## PROBLEM REQUIREMENTS
Write out, word for word, only the data from its first line to the line containing "[Follow us on Linkedin] (908, 757)".

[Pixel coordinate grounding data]
++++++++++++++++++++

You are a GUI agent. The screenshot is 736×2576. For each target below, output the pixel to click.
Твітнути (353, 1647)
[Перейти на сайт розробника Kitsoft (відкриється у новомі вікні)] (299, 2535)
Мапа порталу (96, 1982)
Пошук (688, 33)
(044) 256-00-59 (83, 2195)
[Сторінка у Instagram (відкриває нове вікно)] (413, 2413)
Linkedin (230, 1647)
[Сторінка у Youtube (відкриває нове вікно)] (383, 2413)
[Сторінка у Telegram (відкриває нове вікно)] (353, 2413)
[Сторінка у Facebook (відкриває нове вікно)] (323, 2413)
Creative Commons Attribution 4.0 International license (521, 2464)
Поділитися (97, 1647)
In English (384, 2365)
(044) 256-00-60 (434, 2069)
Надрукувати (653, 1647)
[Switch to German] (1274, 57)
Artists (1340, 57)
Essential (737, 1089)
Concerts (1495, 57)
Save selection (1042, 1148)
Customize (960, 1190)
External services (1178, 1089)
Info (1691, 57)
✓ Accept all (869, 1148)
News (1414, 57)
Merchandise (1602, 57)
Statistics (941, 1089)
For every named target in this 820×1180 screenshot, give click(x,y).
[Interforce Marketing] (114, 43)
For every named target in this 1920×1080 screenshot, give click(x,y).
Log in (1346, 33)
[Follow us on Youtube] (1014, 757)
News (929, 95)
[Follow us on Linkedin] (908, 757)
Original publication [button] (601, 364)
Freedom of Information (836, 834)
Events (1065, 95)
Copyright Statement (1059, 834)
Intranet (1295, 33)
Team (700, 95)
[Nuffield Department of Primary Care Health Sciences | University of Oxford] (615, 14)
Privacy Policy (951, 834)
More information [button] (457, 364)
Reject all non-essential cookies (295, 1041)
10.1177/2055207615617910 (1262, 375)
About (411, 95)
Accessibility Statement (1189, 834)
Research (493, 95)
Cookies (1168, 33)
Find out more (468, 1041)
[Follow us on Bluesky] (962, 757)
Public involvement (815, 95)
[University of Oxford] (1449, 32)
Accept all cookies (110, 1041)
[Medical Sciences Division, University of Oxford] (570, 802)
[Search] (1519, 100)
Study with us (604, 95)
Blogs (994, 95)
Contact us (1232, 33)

++++++++++++++++++++

## TASK ANSWER
You are a GUI agent. The screenshot is 736×2576. For each target below, output the pixel to click.
Твітнути (353, 1647)
[Перейти на сайт розробника Kitsoft (відкриється у новомі вікні)] (299, 2535)
Мапа порталу (96, 1982)
Пошук (688, 33)
(044) 256-00-59 (83, 2195)
[Сторінка у Instagram (відкриває нове вікно)] (413, 2413)
Linkedin (230, 1647)
[Сторінка у Youtube (відкриває нове вікно)] (383, 2413)
[Сторінка у Telegram (відкриває нове вікно)] (353, 2413)
[Сторінка у Facebook (відкриває нове вікно)] (323, 2413)
Creative Commons Attribution 4.0 International license (521, 2464)
Поділитися (97, 1647)
In English (384, 2365)
(044) 256-00-60 (434, 2069)
Надрукувати (653, 1647)
[Switch to German] (1274, 57)
Artists (1340, 57)
Essential (737, 1089)
Concerts (1495, 57)
Save selection (1042, 1148)
Customize (960, 1190)
External services (1178, 1089)
Info (1691, 57)
✓ Accept all (869, 1148)
News (1414, 57)
Merchandise (1602, 57)
Statistics (941, 1089)
For every named target in this 820×1180 screenshot, give click(x,y).
[Interforce Marketing] (114, 43)
For every named target in this 1920×1080 screenshot, give click(x,y).
Log in (1346, 33)
[Follow us on Youtube] (1014, 757)
News (929, 95)
[Follow us on Linkedin] (908, 757)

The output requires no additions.